What the task asks: Count the lines of the entries below that contain the string "date". Reply with the number alone.

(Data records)
# # #

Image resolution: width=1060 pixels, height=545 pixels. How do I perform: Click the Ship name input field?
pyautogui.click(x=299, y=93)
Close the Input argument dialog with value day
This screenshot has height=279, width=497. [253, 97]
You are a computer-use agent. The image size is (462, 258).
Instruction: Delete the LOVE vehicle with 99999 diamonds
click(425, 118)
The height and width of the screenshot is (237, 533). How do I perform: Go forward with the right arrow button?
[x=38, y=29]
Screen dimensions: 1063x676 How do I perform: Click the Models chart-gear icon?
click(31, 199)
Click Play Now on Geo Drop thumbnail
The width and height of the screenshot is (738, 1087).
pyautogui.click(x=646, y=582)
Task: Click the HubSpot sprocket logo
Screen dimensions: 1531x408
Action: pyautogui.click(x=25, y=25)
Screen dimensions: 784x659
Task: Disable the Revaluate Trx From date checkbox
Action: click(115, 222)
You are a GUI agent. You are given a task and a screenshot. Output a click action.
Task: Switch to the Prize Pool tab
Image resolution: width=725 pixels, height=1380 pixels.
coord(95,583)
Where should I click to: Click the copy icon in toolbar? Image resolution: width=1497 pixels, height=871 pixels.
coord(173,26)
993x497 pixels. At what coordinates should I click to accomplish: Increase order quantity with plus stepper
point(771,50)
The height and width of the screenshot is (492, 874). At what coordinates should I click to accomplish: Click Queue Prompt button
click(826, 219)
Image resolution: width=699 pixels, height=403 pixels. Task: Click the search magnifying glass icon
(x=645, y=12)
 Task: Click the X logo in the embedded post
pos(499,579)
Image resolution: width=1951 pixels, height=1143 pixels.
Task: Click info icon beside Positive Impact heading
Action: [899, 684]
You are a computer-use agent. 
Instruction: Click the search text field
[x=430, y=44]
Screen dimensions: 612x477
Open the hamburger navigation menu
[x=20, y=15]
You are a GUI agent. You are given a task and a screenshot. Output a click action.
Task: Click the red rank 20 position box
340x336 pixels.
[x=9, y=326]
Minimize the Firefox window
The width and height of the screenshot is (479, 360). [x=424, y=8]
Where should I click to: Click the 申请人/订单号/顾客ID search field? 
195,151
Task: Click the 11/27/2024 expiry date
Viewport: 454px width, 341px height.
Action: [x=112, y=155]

# # #

In response: 2